TASK OBJECTIVE. Transcribe the data that follows precisely, omitting nothing.

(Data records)

* * * *

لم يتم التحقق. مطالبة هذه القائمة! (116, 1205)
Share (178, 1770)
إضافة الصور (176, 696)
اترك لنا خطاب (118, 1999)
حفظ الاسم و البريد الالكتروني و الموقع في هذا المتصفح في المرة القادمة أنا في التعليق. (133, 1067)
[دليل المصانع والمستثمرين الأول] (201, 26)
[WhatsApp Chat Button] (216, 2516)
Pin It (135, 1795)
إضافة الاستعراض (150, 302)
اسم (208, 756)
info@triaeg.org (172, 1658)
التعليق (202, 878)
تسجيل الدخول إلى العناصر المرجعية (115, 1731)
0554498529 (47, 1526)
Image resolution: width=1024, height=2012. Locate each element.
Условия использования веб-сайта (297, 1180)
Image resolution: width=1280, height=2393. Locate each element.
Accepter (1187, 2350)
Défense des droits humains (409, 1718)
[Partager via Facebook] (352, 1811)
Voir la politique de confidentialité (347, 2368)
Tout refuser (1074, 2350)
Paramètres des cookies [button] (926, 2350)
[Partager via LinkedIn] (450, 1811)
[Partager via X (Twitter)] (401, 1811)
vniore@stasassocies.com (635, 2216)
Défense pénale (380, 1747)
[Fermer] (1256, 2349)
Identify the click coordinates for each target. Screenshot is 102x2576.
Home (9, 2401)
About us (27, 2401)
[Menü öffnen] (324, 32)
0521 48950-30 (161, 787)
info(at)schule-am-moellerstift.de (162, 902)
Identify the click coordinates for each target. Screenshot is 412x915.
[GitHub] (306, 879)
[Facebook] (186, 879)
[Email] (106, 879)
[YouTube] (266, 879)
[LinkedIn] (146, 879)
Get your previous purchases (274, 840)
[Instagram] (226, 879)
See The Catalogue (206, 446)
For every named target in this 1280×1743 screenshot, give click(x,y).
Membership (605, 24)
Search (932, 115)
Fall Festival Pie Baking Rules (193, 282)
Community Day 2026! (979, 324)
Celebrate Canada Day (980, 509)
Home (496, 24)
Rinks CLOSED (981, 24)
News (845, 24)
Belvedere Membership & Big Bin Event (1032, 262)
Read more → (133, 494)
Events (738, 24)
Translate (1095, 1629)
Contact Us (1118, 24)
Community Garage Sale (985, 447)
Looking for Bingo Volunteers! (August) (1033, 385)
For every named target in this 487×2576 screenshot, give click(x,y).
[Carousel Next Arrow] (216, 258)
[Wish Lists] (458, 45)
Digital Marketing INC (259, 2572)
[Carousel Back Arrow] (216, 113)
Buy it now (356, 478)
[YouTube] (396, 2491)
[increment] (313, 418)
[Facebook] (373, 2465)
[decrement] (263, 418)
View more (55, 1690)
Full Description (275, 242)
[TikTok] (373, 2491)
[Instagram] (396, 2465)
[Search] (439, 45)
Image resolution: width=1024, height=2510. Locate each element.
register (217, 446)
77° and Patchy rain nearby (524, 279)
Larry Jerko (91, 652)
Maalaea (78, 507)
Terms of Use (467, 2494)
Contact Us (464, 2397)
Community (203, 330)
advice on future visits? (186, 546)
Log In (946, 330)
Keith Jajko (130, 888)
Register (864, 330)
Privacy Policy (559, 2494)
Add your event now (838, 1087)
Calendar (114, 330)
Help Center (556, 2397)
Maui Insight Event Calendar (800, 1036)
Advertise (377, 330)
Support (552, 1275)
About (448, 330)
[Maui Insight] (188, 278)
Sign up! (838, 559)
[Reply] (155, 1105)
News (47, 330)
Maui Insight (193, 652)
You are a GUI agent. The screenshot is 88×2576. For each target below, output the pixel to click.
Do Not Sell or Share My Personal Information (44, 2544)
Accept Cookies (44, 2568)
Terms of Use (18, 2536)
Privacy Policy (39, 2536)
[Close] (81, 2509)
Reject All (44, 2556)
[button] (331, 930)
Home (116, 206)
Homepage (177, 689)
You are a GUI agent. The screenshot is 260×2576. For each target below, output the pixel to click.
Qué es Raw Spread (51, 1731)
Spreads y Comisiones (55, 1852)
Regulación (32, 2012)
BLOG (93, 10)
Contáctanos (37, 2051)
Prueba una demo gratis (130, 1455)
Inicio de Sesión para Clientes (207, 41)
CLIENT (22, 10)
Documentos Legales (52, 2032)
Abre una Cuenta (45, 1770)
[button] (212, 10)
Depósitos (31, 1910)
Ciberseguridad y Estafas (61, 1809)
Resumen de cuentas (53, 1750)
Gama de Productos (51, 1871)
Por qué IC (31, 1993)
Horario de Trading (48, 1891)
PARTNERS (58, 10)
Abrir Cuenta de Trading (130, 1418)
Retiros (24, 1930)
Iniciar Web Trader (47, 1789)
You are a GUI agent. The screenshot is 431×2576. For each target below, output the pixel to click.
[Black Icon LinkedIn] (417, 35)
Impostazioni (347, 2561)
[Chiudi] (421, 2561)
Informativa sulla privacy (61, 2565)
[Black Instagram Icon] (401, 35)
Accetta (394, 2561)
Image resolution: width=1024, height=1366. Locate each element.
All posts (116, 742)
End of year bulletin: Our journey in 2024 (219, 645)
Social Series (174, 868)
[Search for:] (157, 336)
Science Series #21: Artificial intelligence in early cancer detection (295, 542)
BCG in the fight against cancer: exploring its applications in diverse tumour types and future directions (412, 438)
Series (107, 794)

* * * *

SOLVED EXERCISE.
لم يتم التحقق. مطالبة هذه القائمة! (116, 1205)
Share (178, 1770)
إضافة الصور (176, 696)
اترك لنا خطاب (118, 1999)
حفظ الاسم و البريد الالكتروني و الموقع في هذا المتصفح في المرة القادمة أنا في التعليق. (133, 1067)
[دليل المصانع والمستثمرين الأول] (201, 26)
[WhatsApp Chat Button] (216, 2516)
Pin It (135, 1795)
إضافة الاستعراض (150, 302)
اسم (208, 756)
info@triaeg.org (172, 1658)
التعليق (202, 878)
تسجيل الدخول إلى العناصر المرجعية (115, 1731)
0554498529 (47, 1526)
Image resolution: width=1024, height=2012. Locate each element.
Условия использования веб-сайта (297, 1180)
Image resolution: width=1280, height=2393. Locate each element.
Accepter (1187, 2350)
Défense des droits humains (409, 1718)
[Partager via Facebook] (352, 1811)
Voir la politique de confidentialité (347, 2368)
Tout refuser (1074, 2350)
Paramètres des cookies [button] (926, 2350)
[Partager via LinkedIn] (450, 1811)
[Partager via X (Twitter)] (401, 1811)
vniore@stasassocies.com (635, 2216)
Défense pénale (380, 1747)
[Fermer] (1256, 2349)
Identify the click coordinates for each target. Screenshot is 102x2576.
Home (9, 2401)
About us (27, 2401)
[Menü öffnen] (324, 32)
0521 48950-30 (161, 787)
info(at)schule-am-moellerstift.de (162, 902)
Identify the click coordinates for each target. Screenshot is 412x915.
[GitHub] (306, 879)
[Facebook] (186, 879)
[Email] (106, 879)
[YouTube] (266, 879)
[LinkedIn] (146, 879)
Get your previous purchases (274, 840)
[Instagram] (226, 879)
See The Catalogue (206, 446)
For every named target in this 1280×1743 screenshot, give click(x,y).
Membership (605, 24)
Search (932, 115)
Fall Festival Pie Baking Rules (193, 282)
Community Day 2026! (979, 324)
Celebrate Canada Day (980, 509)
Home (496, 24)
Rinks CLOSED (981, 24)
News (845, 24)
Belvedere Membership & Big Bin Event (1032, 262)
Read more → (133, 494)
Events (738, 24)
Translate (1095, 1629)
Contact Us (1118, 24)
Community Garage Sale (985, 447)
Looking for Bingo Volunteers! (August) (1033, 385)
For every named target in this 487×2576 screenshot, give click(x,y).
[Carousel Next Arrow] (216, 258)
[Wish Lists] (458, 45)
Digital Marketing INC (259, 2572)
[Carousel Back Arrow] (216, 113)
Buy it now (356, 478)
[YouTube] (396, 2491)
[increment] (313, 418)
[Facebook] (373, 2465)
[decrement] (263, 418)
View more (55, 1690)
Full Description (275, 242)
[TikTok] (373, 2491)
[Instagram] (396, 2465)
[Search] (439, 45)
Image resolution: width=1024, height=2510. Locate each element.
register (217, 446)
77° and Patchy rain nearby (524, 279)
Larry Jerko (91, 652)
Maalaea (78, 507)
Terms of Use (467, 2494)
Contact Us (464, 2397)
Community (203, 330)
advice on future visits? (186, 546)
Log In (946, 330)
Keith Jajko (130, 888)
Register (864, 330)
Privacy Policy (559, 2494)
Add your event now (838, 1087)
Calendar (114, 330)
Help Center (556, 2397)
Maui Insight Event Calendar (800, 1036)
Advertise (377, 330)
Support (552, 1275)
About (448, 330)
[Maui Insight] (188, 278)
Sign up! (838, 559)
[Reply] (155, 1105)
News (47, 330)
Maui Insight (193, 652)
You are a GUI agent. The screenshot is 88×2576. For each target below, output the pixel to click.
Do Not Sell or Share My Personal Information (44, 2544)
Accept Cookies (44, 2568)
Terms of Use (18, 2536)
Privacy Policy (39, 2536)
[Close] (81, 2509)
Reject All (44, 2556)
[button] (331, 930)
Home (116, 206)
Homepage (177, 689)
You are a GUI agent. The screenshot is 260×2576. For each target below, output the pixel to click.
Qué es Raw Spread (51, 1731)
Spreads y Comisiones (55, 1852)
Regulación (32, 2012)
BLOG (93, 10)
Contáctanos (37, 2051)
Prueba una demo gratis (130, 1455)
Inicio de Sesión para Clientes (207, 41)
CLIENT (22, 10)
Documentos Legales (52, 2032)
Abre una Cuenta (45, 1770)
[button] (212, 10)
Depósitos (31, 1910)
Ciberseguridad y Estafas (61, 1809)
Resumen de cuentas (53, 1750)
Gama de Productos (51, 1871)
Por qué IC (31, 1993)
Horario de Trading (48, 1891)
PARTNERS (58, 10)
Abrir Cuenta de Trading (130, 1418)
Retiros (24, 1930)
Iniciar Web Trader (47, 1789)
You are a GUI agent. The screenshot is 431×2576. For each target below, output the pixel to click.
[Black Icon LinkedIn] (417, 35)
Impostazioni (347, 2561)
[Chiudi] (421, 2561)
Informativa sulla privacy (61, 2565)
[Black Instagram Icon] (401, 35)
Accetta (394, 2561)
Image resolution: width=1024, height=1366. Locate each element.
All posts (116, 742)
End of year bulletin: Our journey in 2024 (219, 645)
Social Series (174, 868)
[Search for:] (157, 336)
Science Series #21: Artificial intelligence in early cancer detection (295, 542)
BCG in the fight against cancer: exploring its applications in diverse tumour types and future directions (412, 438)
Series (107, 794)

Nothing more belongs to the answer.